Quanti soggetti aggrega il progetto “Rimontiamol'Italia2013”?

Tengo a dire che non ci sono iscrizioni e che non si tratta di un partito politico. È un progetto che ha già unito molti soggetti in rete e speriamo che esponenti di altre formazioni politiche e sociali possano aderirvi: dalla Cisl a ItaliaFutura di Luca Cordero di Montezemolo, sino agli Indipendenti per l'Italia. La nostra è una piattaforma aperta e ci auguriamo che molti possano condividerla per contribuire alla stesura della nostra agenda.

 

Anche esponenti di altri partiti politici?

Sono i contenuti che devono aggregare l'elettorato: l'importante è parlare al paese più che interloquire con il “palazzo”.

 

Quali sono i punti che differenziano il vostro programma da quello delle formazioni politiche?

L'ancoraggio all'Europa, uno dei punti fermi che ha fissato il Governo di Monti, e la prosecuzione delle riforme sulla scia di quelle europee.
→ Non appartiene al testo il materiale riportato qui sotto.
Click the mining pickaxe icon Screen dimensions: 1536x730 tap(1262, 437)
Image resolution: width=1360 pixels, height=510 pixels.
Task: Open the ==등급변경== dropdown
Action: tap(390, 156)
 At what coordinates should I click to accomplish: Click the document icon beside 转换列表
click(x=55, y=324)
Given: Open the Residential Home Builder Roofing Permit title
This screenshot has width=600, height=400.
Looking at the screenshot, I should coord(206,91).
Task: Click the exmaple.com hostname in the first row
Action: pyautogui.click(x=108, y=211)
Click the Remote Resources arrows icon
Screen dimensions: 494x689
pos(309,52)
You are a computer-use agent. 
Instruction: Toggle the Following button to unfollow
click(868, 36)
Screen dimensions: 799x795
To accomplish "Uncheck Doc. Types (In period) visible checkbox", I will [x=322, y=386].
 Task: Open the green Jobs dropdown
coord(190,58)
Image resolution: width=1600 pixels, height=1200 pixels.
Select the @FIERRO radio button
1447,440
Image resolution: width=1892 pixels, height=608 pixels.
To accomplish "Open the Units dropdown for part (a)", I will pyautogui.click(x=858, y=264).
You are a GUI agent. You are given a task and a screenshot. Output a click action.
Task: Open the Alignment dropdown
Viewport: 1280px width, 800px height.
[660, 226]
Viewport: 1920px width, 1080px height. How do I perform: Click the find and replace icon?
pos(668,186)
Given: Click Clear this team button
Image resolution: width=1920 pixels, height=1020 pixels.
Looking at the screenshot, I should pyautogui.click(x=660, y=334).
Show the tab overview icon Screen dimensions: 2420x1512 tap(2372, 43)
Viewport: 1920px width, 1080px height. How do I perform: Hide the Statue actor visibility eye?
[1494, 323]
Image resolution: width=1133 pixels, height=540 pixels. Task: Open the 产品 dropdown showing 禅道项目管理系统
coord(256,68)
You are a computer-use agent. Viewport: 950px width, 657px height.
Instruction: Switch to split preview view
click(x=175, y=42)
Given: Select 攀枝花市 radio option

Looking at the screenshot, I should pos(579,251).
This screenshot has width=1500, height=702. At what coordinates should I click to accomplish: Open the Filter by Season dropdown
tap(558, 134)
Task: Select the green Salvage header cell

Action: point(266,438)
Una cultura meritocratica, che significa una profonda innovazione di molti settori, a cominciare da quello della pubblica amministrazione; una riduzione dell'ingerenza della politica nella gestione, ad esempio, della sanità. Vogliamo, soprattutto, inaugurare un metodo nuovo di interloquire con il Paese: l'opposto del populismo e della demagogia, che dica sinceramente all'Italia i cambiamenti che vanno realizzati, anche a costo di sacrifici. Abbiamo davvero la possibilità di ricostruire l'Italia, a patto che il Paese lo voglia e lo faccia.